Dat zijn wat mij betreft hele aardig inzichten voor de praktijk. Het belemmeren van een toezichthouder is niet strafbaar als hij zelf niet binnen de grenzen van zijn bevoegdheid blijft, en het is mogelijk om afspraken te maken over het uitvoeren van een controle die inkleuren wat proportioneel en subsidiair is in het concrete geval.
13.
Niet dat deze hele discussie de advocaat helpt hoor. De P-G laat vervolgens in het midden of er nu wel of niet een afspraak was, maar lost het anders op (r.o. 35):“In het begrip afspraak ligt evenwel een element van wederkerigheid besloten. De tegenprestatie die — impliciet of expliciet — van de bewoner en degenen die hem bijstaan wordt verlangd, is naar het mij voorkomt het achterwege blijven van verzet.

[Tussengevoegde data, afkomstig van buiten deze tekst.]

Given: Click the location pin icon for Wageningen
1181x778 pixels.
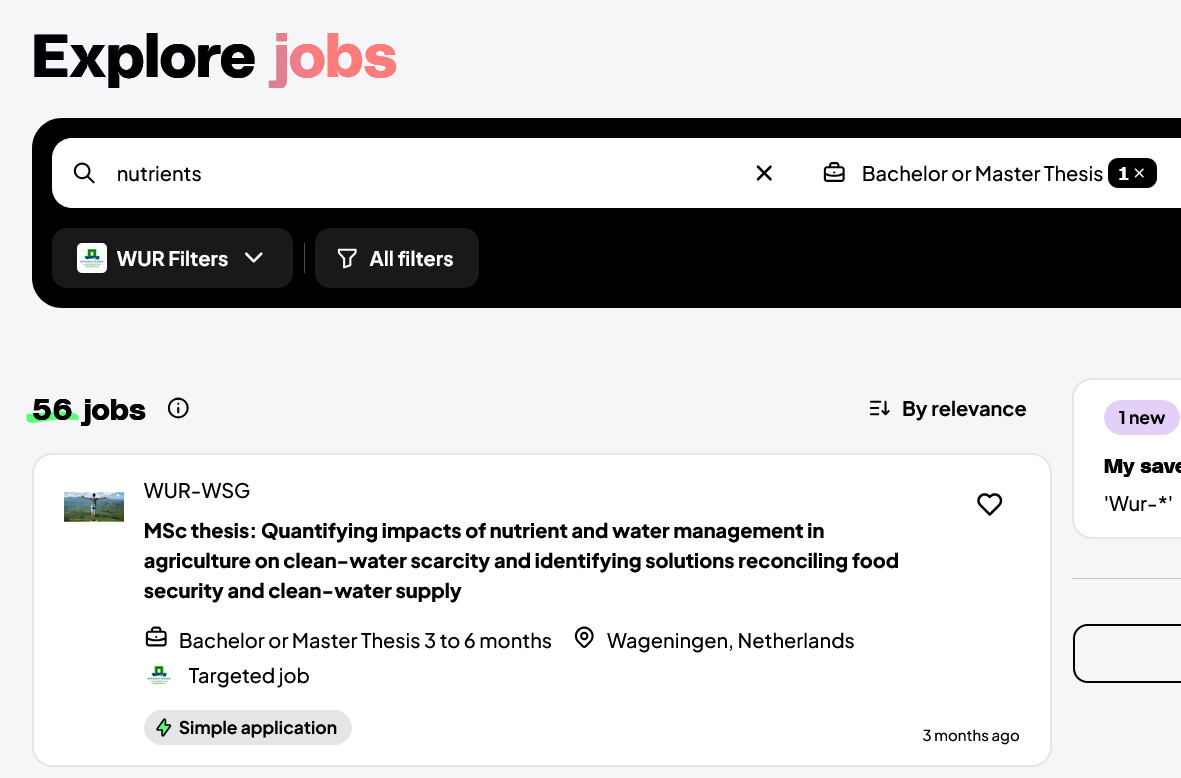Looking at the screenshot, I should (x=584, y=638).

De toezichthouder legt zich vast op een nader omschreven wijze van uitvoering van de inspectie; daar staat tegenover dat de bewoner de (in lijn met die afspraken uitgevoerde) inspectie niet tegenwerkt. De gepastheid van de wijze van uitvoering in het licht van een gemaakte afspraak hangt daarmee ook van de opstelling van de bewoner af. Bij verzet van de bewoner is de toezichthouder niet aan uitlatingen omtrent de wijze van uitvoering van de inspectie gebonden.”
14.
Dus in dit geval verviel de gehoudenheid van de toezichthouders om een eventuele afspraak na te komen toen hen de toegang werd geweigerd. Daarom is het bestaan van de afspraak niet relevant, aldus de P-G.
15.
Mocht je na het lezen van dit alles wat verwonderd achterblijven, dan snap ik dat. Het kan toch niet zo zijn dat het schenden van een afspraak over het niet filmen betekent dat je een toezichthouder mag duwen? Dat klopt en dat heeft te maken met het feit dat alleen artikel 184 Sr ten grondslag is gelegd. Ik laat P-G Keulen graag aan het woord (r.o. 45):“Voor alle duidelijkheid: dat een afspraak om alleen foto’s te maken en niet te filmen in beginsel aan een bewezenverklaring in de weg kan staan, houdt verband met de omstandigheid dat art. 184 Sr ten laste is gelegd. Het duwen van een persoon, waardoor deze ten val komt, kan onder omstandigheden (ook) mishandeling opleveren.”